Grocery stores and other brick-and-mortar retailers are less likely to use data-based pricing techniques than digital retailers and service providers that sell through websites and online apps, said Philip Black, partner at Wolf Popper LLP. But those businesses are likely to have arbitration clauses that would block private parties filing lawsuits, he added.
Finding plaintiffs harmed by surveillance pricing practices has also been difficult, Teitelbaum said, as attorneys face an imbalance in information about how companies dictate prices.
“Because it’s a black box, you actually don’t know if you’ve been harmed by the practice,” he added.
That makes strong state laws important to ensure fairness in the marketplace, said Stephanie Nguyen, a former Federal Trade Commission official now at the Columbia Law School Center for Law and the Economy.
“We need clear, public, all-in prices available to customers in different markets,” she said.
In the meantime, some plaintiffs’ counsel said they will lean on existing unfair, deceptive, and abusive statutes to go after surveillance pricing.
Offering Discounts
Some businesses have fought against proposals to regulate the pricing practices, claiming fears about surveillance pricing are overblown and misunderstood.
Members of the National Retail Federation, for example, say they “don’t use this data to surveil or monitor their customers and set individual prices at that granular level,” said Jason Straczewski, association vice president of government relations and political affairs.
Industry groups and companies including Instacart have argued far-reaching bills would limit businesses’ ability to use consumer data to lower prices and offer discounts.
“The concern is that we have these overly broad bills that won’t just target the specific harm that legislators identified, but will also impose strict regulations on how businesses can offer discounts,” said Drew Ambrogi, policy manager at the Chamber of Progress, a tech industry trade group.
Colorado Gov. Jared Polis (D) cited those concerns when he vetoed a surveillance pricing ban last week.
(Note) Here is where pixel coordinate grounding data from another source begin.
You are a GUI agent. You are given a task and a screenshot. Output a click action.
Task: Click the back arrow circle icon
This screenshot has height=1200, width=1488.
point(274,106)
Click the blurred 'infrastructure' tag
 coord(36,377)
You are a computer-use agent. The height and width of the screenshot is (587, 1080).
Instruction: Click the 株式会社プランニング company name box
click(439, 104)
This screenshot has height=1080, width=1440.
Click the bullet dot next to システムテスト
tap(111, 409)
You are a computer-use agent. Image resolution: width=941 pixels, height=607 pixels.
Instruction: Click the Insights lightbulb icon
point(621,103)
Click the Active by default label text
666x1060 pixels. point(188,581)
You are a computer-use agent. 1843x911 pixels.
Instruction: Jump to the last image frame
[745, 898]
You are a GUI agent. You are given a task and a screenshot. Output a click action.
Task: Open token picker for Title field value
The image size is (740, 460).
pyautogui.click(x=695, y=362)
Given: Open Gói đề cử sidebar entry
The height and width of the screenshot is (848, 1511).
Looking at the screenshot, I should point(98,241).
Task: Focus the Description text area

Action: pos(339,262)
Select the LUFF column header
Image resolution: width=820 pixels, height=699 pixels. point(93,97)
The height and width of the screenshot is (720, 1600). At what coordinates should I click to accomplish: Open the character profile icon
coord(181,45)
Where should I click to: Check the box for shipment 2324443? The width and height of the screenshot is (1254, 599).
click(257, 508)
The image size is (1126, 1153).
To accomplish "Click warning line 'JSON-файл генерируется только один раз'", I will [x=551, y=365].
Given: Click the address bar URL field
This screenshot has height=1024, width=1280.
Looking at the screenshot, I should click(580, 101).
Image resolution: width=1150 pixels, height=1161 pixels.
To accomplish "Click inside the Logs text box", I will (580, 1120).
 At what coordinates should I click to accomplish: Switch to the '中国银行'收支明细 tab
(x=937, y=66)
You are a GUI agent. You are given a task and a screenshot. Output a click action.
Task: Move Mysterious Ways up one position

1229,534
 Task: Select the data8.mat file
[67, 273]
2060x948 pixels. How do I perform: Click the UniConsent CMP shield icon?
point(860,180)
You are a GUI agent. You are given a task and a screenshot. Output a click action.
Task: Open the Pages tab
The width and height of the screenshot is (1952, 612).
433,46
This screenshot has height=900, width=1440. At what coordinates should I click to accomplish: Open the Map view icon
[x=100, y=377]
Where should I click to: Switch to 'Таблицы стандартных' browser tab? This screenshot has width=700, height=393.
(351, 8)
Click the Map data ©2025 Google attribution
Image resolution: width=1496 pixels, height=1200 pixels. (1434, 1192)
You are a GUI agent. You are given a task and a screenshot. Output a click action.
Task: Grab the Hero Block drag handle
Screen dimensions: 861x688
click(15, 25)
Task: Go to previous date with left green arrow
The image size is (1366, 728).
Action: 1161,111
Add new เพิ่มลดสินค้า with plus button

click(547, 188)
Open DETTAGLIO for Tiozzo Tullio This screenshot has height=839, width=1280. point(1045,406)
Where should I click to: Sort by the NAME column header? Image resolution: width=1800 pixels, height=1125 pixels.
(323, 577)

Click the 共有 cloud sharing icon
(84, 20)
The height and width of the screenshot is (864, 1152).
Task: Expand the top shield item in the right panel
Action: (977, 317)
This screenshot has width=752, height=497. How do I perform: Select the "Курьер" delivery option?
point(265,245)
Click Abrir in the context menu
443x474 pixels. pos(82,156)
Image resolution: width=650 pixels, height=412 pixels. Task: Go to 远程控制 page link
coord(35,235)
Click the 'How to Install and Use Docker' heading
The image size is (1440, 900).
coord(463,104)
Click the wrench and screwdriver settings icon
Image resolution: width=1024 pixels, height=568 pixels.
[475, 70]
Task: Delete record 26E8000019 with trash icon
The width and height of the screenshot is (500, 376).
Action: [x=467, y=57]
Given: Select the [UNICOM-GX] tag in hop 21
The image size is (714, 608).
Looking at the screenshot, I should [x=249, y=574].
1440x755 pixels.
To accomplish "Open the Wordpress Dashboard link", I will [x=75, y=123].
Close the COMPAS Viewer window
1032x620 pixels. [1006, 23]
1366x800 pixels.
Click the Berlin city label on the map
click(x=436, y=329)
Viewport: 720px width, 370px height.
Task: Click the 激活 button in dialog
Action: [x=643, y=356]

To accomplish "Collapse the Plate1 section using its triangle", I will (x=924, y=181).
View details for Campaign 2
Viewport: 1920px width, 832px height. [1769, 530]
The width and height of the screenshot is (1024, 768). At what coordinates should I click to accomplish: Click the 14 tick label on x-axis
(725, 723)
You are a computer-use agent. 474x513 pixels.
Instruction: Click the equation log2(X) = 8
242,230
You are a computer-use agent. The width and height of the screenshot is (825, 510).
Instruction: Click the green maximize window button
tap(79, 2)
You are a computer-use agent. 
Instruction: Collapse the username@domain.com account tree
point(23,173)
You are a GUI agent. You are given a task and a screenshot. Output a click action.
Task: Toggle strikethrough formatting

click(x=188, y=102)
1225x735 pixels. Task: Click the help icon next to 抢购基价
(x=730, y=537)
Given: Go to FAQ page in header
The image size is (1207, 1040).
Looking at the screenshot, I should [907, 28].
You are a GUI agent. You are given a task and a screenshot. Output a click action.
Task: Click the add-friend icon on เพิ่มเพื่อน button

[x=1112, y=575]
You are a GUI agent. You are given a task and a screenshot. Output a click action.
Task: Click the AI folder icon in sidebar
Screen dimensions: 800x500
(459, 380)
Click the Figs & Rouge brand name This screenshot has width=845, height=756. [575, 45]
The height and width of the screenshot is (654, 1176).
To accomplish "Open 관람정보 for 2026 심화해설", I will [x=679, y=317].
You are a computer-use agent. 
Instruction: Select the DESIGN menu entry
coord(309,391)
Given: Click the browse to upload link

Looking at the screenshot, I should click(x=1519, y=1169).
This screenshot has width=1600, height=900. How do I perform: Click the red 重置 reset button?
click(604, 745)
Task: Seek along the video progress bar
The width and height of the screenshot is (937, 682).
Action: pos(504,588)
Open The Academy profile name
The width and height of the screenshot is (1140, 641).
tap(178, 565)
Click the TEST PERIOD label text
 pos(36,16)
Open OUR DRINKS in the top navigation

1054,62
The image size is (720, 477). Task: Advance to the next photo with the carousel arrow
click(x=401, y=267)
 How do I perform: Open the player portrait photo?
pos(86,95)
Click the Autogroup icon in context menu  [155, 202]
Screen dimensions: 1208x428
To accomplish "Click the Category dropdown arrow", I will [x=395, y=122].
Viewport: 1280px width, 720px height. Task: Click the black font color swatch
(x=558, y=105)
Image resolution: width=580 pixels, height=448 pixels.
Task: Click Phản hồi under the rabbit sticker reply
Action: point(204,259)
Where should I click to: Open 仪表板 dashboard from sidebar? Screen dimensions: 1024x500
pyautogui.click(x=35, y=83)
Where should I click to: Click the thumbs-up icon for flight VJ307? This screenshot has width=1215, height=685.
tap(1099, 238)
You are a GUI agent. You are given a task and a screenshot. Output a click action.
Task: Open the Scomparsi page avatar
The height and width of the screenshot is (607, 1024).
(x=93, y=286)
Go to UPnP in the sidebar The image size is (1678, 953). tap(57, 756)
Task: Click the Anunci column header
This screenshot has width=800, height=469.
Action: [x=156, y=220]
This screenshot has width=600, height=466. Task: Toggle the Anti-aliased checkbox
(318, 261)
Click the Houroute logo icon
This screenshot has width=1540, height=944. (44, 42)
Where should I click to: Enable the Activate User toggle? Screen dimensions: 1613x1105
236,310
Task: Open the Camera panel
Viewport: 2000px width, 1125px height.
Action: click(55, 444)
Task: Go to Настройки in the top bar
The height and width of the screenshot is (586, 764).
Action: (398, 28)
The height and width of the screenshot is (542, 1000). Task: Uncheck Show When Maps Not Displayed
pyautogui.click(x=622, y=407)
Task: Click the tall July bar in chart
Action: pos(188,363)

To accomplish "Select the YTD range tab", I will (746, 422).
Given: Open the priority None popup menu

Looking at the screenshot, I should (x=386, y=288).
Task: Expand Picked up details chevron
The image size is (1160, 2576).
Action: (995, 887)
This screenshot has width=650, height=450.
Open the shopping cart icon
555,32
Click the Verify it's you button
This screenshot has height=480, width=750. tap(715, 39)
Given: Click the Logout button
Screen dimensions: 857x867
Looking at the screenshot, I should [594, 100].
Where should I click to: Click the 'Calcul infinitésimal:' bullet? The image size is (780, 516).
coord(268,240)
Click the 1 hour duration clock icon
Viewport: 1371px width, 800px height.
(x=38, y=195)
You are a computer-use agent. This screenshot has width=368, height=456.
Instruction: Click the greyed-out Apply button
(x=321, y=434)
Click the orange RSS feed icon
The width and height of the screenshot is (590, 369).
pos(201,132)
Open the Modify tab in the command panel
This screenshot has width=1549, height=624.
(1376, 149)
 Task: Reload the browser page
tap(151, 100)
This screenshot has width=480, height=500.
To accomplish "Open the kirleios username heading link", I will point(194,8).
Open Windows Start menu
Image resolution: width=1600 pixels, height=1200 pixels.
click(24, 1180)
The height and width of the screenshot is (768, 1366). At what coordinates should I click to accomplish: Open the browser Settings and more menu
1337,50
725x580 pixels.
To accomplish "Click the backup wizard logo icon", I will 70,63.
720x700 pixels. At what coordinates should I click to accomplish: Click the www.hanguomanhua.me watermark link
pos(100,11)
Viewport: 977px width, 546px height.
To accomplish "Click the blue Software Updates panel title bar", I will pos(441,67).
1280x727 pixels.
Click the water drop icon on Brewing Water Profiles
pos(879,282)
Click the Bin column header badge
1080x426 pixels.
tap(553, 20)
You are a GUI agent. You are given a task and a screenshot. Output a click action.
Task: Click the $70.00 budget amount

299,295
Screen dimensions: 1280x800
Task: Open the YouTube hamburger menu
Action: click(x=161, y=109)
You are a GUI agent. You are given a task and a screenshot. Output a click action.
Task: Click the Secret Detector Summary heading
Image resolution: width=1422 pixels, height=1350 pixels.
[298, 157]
In a June 2 letter,Polis said he was “troubled by the broad approach taken by HB26-1210 and worry about discouraging perfectly acceptable uses of technology to set an appropriate price or wage, or the use of technology to save consumers money through discounts that may not exactly fit within the bill’s definition of an acceptable discount.”
Maryland also narrowed its original proposal to only ban practices that raise prices, exempt smaller grocery stores, and require the state’s attorney general allow companies to change illegal pricing practices before facing enforcement actions.
Companies such as Instacart and
Instacart said it has never allowed surveillance pricing on its platform and supports banning the practice, a company spokesperson said in an emailed statement. But “New York’s proposal is broader than comparable bills across the country, and could eliminate the targeted discounts, promotions, and loyalty programs that help families stretch their budgets at a time when it matters most,” the spokesperson added.
New York’s latest bill is so broad it could “prohibit the use of important operational information (even garbage pickup or school drop-offs) that is critical to pricing and managing transportation and delivery services” and ultimately increase costs, an Uber spokesperson said in an emailed statement.